Introducing Some Wonderful Side Effects…

Halfway through the Mothers Who Make Crowdfunding campaign that I ran back in December, a startling challenge to the campaign’s output appeared on the MWM Facebook page:

Where is the sense - for the outsider - that all this isn’t just tea and toddler natter? You have pictures of kids, and kids’ toys, and mothers and kids - but where’s the ART?! Where’s the visual sense of the extraordinary capabilities in need of being nurtured here? (Nicky Singer)

            It was a very valid and vital challenge (thank you Nicky!). Once confronted in this way the truth seemed stunningly obvious – yes, of course – where was the art?! I had been so focussed on MWM as a process, as a peer support network that involved creating safe, well-held, pressure-free, diverse spaces, welcoming to any woman who identifies as a mother/maker, that I had not even considered representing the outcome, the art, within our campaign.

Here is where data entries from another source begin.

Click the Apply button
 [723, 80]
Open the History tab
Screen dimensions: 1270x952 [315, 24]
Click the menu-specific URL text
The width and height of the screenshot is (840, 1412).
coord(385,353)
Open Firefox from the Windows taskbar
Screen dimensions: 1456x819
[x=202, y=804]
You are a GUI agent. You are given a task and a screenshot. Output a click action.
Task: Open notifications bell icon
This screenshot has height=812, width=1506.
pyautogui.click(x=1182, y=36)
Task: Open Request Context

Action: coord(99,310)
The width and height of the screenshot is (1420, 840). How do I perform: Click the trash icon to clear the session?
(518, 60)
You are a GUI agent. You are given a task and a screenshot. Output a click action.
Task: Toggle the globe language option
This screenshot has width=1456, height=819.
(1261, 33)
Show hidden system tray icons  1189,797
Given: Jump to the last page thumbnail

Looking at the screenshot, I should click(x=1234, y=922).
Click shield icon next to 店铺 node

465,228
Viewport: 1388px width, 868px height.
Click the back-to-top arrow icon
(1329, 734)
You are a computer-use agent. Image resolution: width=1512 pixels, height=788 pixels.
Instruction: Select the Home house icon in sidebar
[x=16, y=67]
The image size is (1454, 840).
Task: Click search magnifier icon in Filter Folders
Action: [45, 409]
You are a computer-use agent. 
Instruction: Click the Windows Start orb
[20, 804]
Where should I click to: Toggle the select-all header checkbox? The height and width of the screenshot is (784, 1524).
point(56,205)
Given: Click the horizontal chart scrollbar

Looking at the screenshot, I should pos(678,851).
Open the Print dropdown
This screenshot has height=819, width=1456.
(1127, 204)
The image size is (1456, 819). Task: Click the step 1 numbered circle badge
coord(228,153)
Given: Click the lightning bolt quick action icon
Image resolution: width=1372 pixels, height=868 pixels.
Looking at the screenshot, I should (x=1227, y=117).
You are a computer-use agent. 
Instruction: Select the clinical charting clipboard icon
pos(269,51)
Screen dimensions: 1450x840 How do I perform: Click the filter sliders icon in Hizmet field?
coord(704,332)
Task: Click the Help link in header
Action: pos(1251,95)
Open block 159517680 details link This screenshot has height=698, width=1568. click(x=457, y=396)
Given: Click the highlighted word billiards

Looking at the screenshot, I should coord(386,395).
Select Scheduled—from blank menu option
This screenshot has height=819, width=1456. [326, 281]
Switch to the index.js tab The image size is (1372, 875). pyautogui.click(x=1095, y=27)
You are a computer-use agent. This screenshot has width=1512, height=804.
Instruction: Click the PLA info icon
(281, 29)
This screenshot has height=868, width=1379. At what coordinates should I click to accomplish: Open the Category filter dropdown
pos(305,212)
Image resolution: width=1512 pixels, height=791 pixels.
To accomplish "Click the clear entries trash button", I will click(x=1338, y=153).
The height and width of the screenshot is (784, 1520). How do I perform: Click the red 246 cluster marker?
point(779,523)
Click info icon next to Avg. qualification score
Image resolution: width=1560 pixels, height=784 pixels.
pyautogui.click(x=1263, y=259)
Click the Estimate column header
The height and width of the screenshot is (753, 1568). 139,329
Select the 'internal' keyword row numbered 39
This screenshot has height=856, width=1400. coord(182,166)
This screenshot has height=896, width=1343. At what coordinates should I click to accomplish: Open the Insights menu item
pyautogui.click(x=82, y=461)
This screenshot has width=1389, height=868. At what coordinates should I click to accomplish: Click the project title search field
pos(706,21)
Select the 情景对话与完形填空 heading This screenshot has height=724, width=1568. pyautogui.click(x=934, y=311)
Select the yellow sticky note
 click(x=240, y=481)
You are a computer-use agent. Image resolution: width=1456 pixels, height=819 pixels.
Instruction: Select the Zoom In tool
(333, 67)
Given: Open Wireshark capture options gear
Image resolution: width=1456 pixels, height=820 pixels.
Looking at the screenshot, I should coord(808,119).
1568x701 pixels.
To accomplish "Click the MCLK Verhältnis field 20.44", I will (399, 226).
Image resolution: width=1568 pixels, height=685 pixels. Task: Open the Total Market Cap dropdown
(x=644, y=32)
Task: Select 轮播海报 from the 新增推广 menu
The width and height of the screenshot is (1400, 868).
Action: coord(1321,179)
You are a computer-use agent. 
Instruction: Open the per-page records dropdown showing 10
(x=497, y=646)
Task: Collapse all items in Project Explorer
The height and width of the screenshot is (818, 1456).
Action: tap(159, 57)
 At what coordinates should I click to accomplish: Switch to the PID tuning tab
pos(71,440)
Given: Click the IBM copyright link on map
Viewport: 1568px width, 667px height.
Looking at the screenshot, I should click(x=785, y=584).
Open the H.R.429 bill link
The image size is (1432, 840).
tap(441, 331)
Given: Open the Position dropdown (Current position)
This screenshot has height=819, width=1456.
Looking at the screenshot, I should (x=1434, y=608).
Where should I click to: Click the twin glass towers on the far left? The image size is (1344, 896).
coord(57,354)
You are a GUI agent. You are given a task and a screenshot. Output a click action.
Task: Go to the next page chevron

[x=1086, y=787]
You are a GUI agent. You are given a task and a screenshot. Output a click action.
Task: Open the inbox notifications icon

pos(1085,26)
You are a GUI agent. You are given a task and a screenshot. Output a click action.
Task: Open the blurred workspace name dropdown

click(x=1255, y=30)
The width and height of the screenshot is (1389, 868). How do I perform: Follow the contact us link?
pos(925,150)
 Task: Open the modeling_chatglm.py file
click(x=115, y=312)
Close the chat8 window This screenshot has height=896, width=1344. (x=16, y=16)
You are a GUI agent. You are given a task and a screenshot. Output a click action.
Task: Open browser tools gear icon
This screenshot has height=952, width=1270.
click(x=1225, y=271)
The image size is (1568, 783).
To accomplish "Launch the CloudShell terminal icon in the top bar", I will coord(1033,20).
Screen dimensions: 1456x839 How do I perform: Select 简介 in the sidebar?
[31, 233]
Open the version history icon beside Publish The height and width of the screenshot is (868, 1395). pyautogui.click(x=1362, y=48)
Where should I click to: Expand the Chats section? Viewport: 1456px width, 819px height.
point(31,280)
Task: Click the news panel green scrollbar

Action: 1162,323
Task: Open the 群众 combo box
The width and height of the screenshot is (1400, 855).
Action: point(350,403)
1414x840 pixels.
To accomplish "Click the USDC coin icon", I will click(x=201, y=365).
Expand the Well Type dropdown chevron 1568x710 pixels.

            Ultimately my ambition for Mothers Who Make is incredibly simple: I want it to do one thing really well. I want it to provide support. I want it to be welcoming to the many of us who do not feel confident about our status as ‘makers’ or artists. I want it to be accessible to someone who has made nothing but soup for ten years. Or someone who has simply made it out the door, has managed to arrive in the room, or on our page online. No one is going to stop you at the entrance and demand to see your CV or latest artwork. As I have said before, if you feel the need to be there, if you recognise why such a thing as MWM exists, you can come.

           One of the strongest links for me between my mothering and my making is that they are both practices. By this I mean nothing glamorous – I mean I have to show up everyday and do them. The emphasis for me will always be on this, on the practice, the process of turning up, of listening, of holding space, for my children, for other mothers and makers, for myself but – “Where’s the ART?!”….. Focussing on practice should not become an excuse to hide away, an avoidance tactic. Putting stuff out there is a critical part of the practice, the process, the unfolding conversation – without it the conversation only circles in on itself, and grows smaller, not wider, richer, deeper. I have realised that to do that one thing well, of providing support, Mothers Who Make needs to put out some art.  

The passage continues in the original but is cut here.